• [Supplied text]:
◇ ◇ ◇ ◇

Another way to visualize this is to replace the inductor with a small
battery. Which way would you have to connect that battery to get
electron flow *out* of the right terminal (switch open)? Once you
connect the battery you will see that is the only possible configuration,
and since the coil acts as a small current source (for a short time)
the polarity of the coil must be the same as the additional battery.

As an example, lets say we use a 10v source to power a 10v relay
coil, switch closed. The voltage across the coil is as your schematic
shows, with the negative on the left, positive on the right, and
the current flows from left to right as you said. The current flow
is limited mostly by the dc resistance of the coil here, and say the
coil resistance is 100 ohms, so the current flow is 100ma.
Now we open the switch.
At the instant the switch opens, the inductor becomes a current source.
(you can call it a voltage source too for now, but current source is
a little more accurate). Ok, so we have 100ma flowing but now we have
this source in a circuit with almost infinite resistance. Lets say that
for some reason the resistance was not that high, but only 100k.
Using ohms law, 100k resistance with 100ma means there will be a
10,000 volt signal across the coil. What will the polarity be?
Since the current is still flowing left to right and now the coil is
*sourcing* (instead of sinking) current, the polarity must change,
so the voltage is now actually -10,000 volts. Of course with the
diode in the circuit and connected as you have shown, the diode will
conduct and this will greatly lower the external resistance so the
voltage will clamp to -0.7 volts or around there.

I'll draw a picture of the coil when it is sourcing current as a battery
so the polarity becomes self-evident:

Code: Select all

        + |    -
    ------| |------
    |     |       |
    |             |
    ------|>|------
           

but more accurately is this:


        +     -
    ------>>-------
    |             |
    |             |
    ------|>|------

where ">>" represents a current source, and the voltage
across it goes to whatever it has to be, which here happens to
be as the + and - indicates.

Darn i wish we had a way to post schematics.

[dyarker]

The current never changes direction, exactly right.

But the coil changes from being a load to a source while the field collapses. Therefore the voltage must reverse.

Try this, a resistor connected to a battery. The electrons flow from battery negative through the resistor to battery positive. Current flow from negative to positive just like you expect. But wait, the electrons don't just disappear from the universe, they continue their journey through the battery from positive to negative. That's right, in the voltage source electrons (current) travels from positive to negative.

Any help?

[Externet]

Regards, Dale.

...Therefore the voltage must reverse....

That makes no sense to me.
The coil makes electron flow behave as if they had 'momentum'
The polarity in the coil does not reverse, it always flows from left to right on the schematic.
Yes, it becomes a current souce interrupting the supply, but of the same polarity.

At what node you see the voltage reversal ? Can you explain in idiot-proof mode ?
Miguel

[Robert Reed]

Mr Al
Good presentation! Can you give a breif disertation on the coil with no suppression devices or parrelell loads?

Dyarker
Same holds true with transformers. Always been a bit confusing .

[Chris Smith]

Its called dampening the "Chatter".

Diodes are not perfect one way devices, but they do catch most of the AC oscillations faster than the build up, clamping the AC faster than the reactance of the wire over time.

◇ ◇ ◇ ◇

• [Given data]:
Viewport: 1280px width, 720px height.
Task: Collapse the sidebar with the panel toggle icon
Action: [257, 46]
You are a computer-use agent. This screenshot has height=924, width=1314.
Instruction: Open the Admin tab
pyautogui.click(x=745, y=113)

◇ ◇ ◇ ◇

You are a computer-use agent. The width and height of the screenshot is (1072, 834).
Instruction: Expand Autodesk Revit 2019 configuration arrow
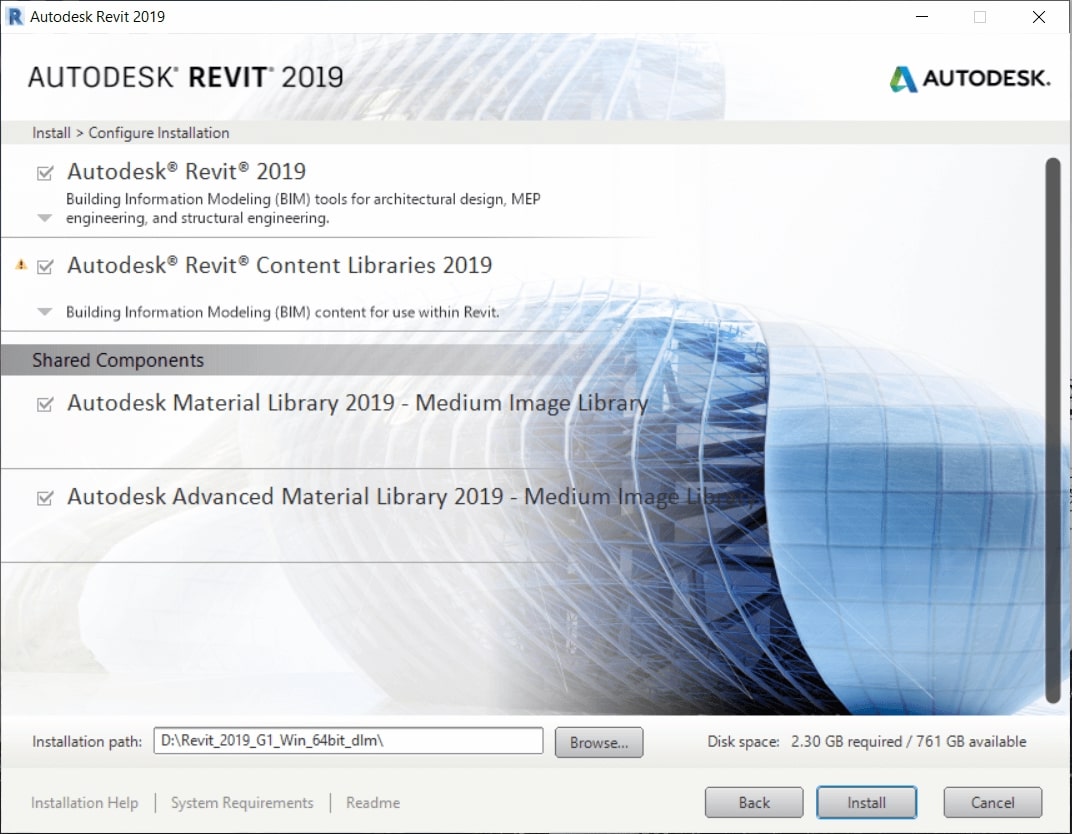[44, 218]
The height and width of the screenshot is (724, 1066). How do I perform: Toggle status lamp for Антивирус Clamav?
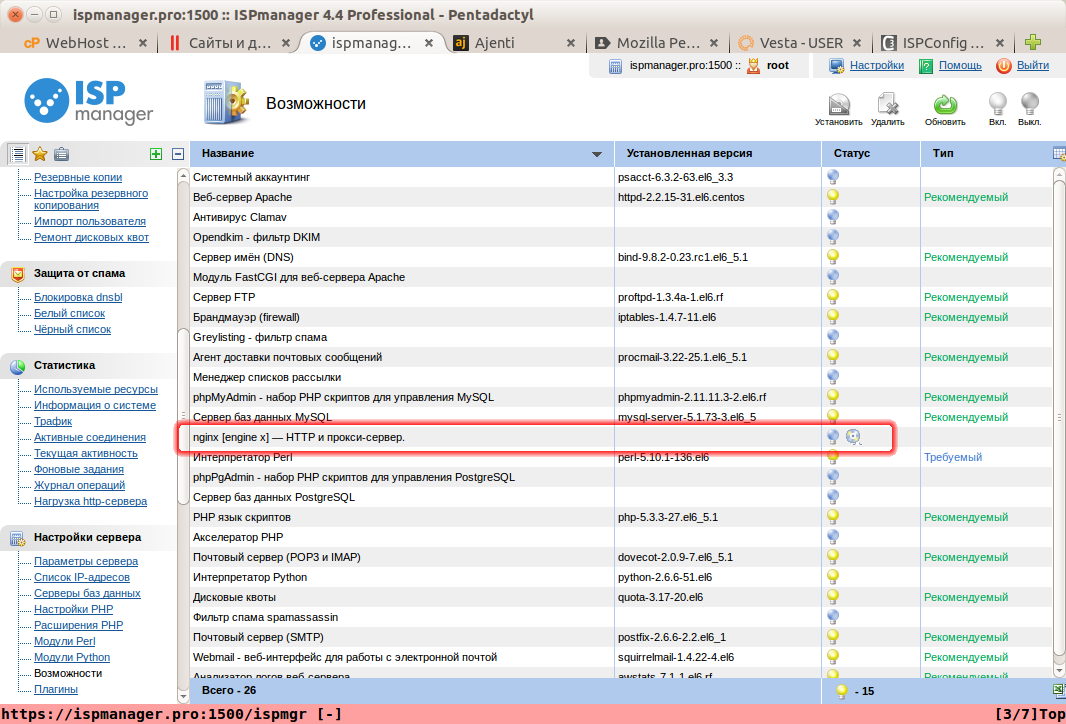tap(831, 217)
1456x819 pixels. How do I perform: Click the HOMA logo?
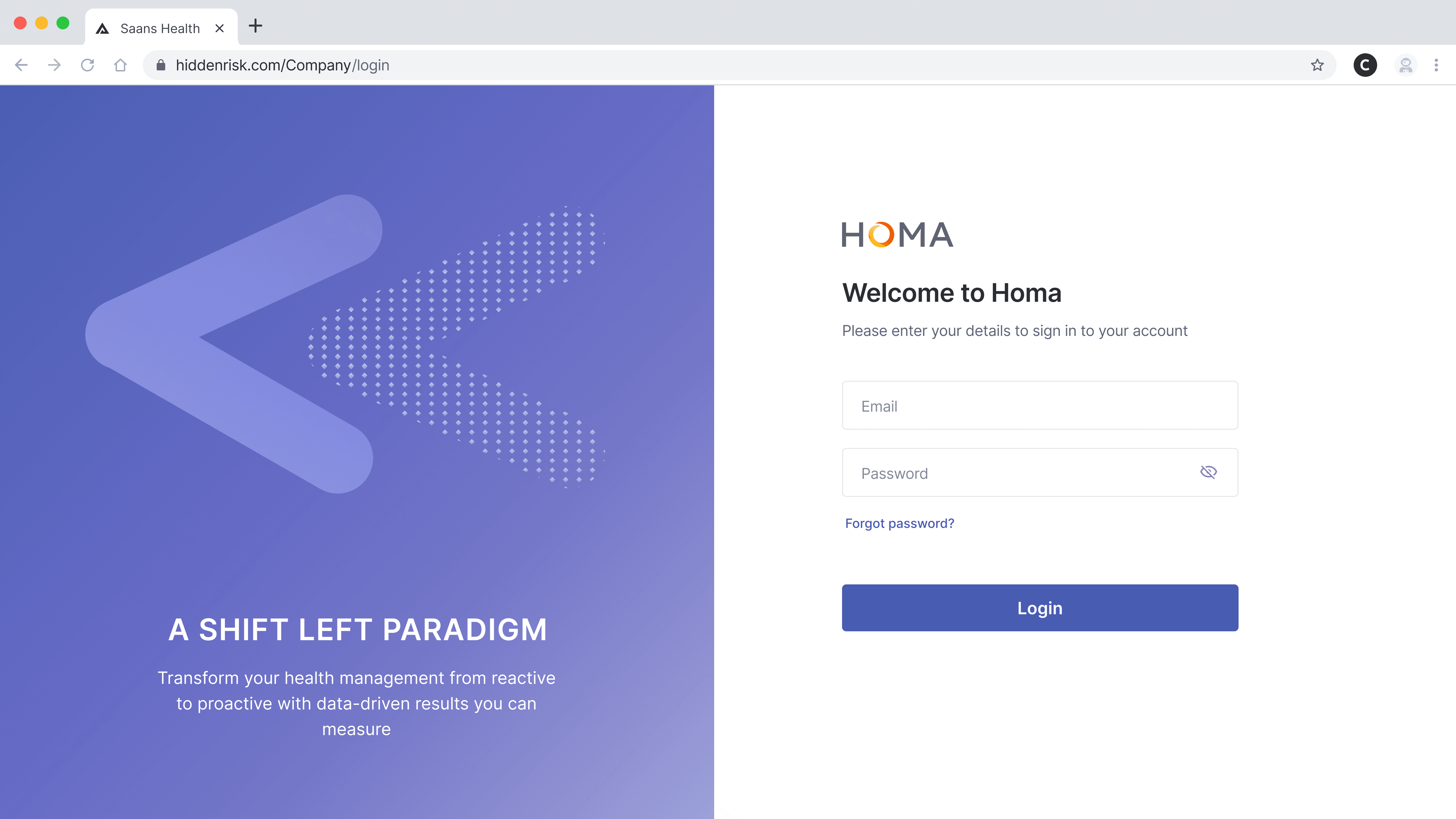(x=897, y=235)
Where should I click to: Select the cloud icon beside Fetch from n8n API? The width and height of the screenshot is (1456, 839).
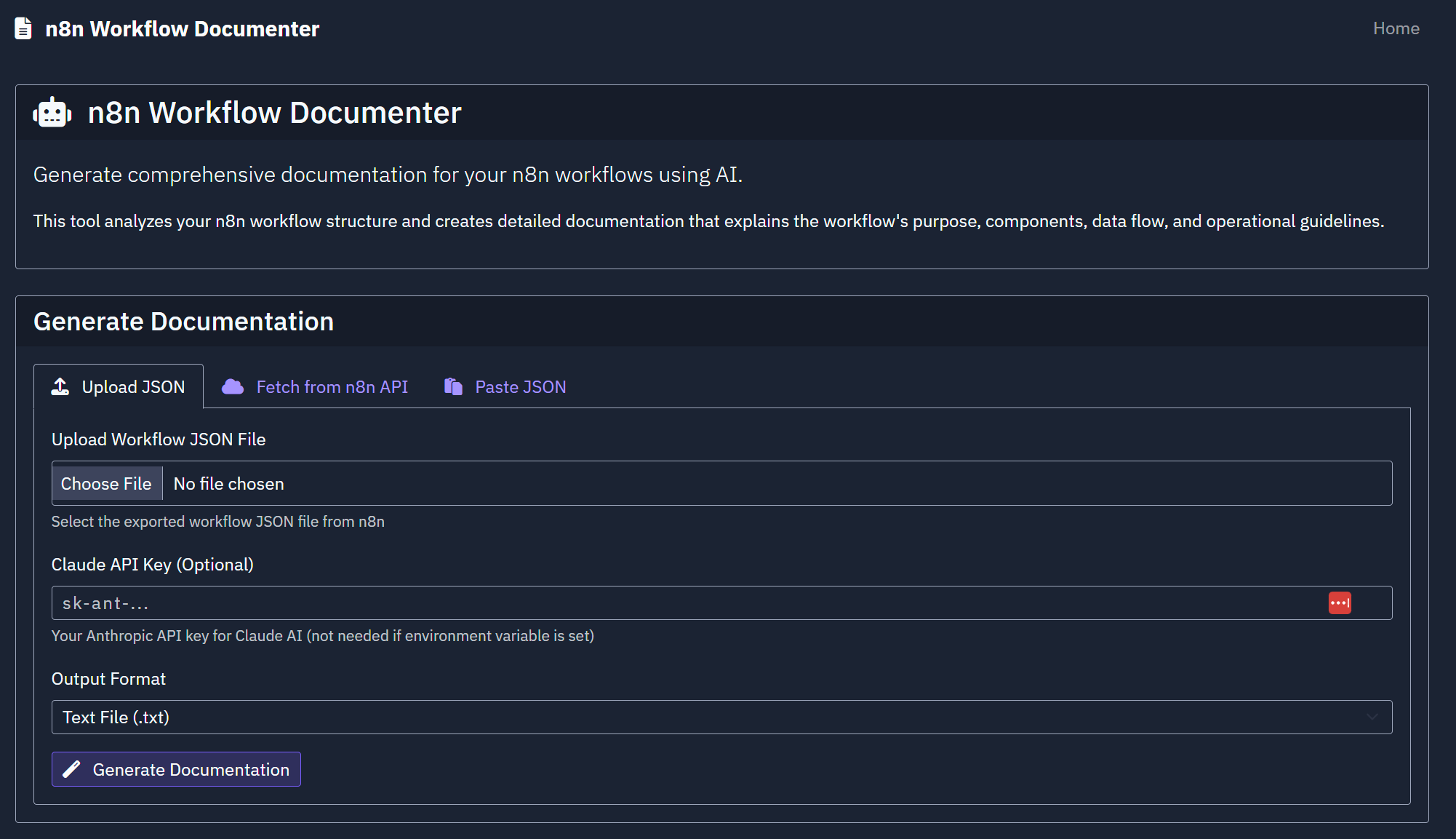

◇ ◇ ◇ ◇

• [To be done]:
a) In the thread on relay coil voltage, what coil resistance is assumed in the 10v relay example?
b) Pick up the thread on relay coil voltage after its last sentence and keep it going.
The listing plays no part in this work.

• [Task-by-task results]:
a) 100 ohms.

b)
If you look at any whip, the wave form is AC, then it stops, then it reverses back at you as a AC wave form.

All electrons have mass and momentum, if they didn’t the choke wouldn’t work like a flywheel, and the cap would just react with out loss.

Even electrons change coarse because electrons have mass. It cant come to a perfect rest with out a means.

Only the photon is seen as having no mass and just pure energy, which accounts for it annihilation or converting of the photon [energy] into another form.

[MrAl]

I believe that is wrong.
A widely spread misconception.

In the circuit

(-)-----------uuuuuu--------------/ -------(+)
..............----|>|------

(ignore the dots, and the diode is connected parallel to the coil)

Electron current flows from (-) trough the coil, then to switch to (+), the diode does not conduct.

That is, the current in the coil flows from the left coil terminal, inside the coil, to the right coil terminal.

When the switch opens, the coil current flows from the left coil terminal, inside the coil, to the right coil terminal, enters the cathode, inside the diode, exits the diode anode, to the left coil terminal and continues the loop clockwise trough the coil and the diode until the magnetic field has fully collapsed.

The current direction in the coil never reverses. If the current never reverses, neither does the voltage.

If it reversed, the diode would never conduct.

Miguel.

Hi Miguel,

Sorry to say, but that is not quite the way it works.
I agree 'almost' with Robert, except that the field itself does
not have to reverse to get the voltage to reverse. It is
the direction of the change in field (sometimes written as "dB/dt")
that causes the current flow one way or the other. It's when
the field *change* reverses (-dB/dt) that forces the current
to keep flowing in the same direction and the voltage reverses.
With the switch closed the field is induced in the coil caused by the
left-to-right flow of electrons, and once the switch opens the
field starts to decrease and that change in field induces a
current in the same direction until all of the energy is spent.
Another way of looking at this is that for a current flow I,
the change in field is dB/dt, and the opposite 'change' in field
-dB/dt would cause the same current I to flow.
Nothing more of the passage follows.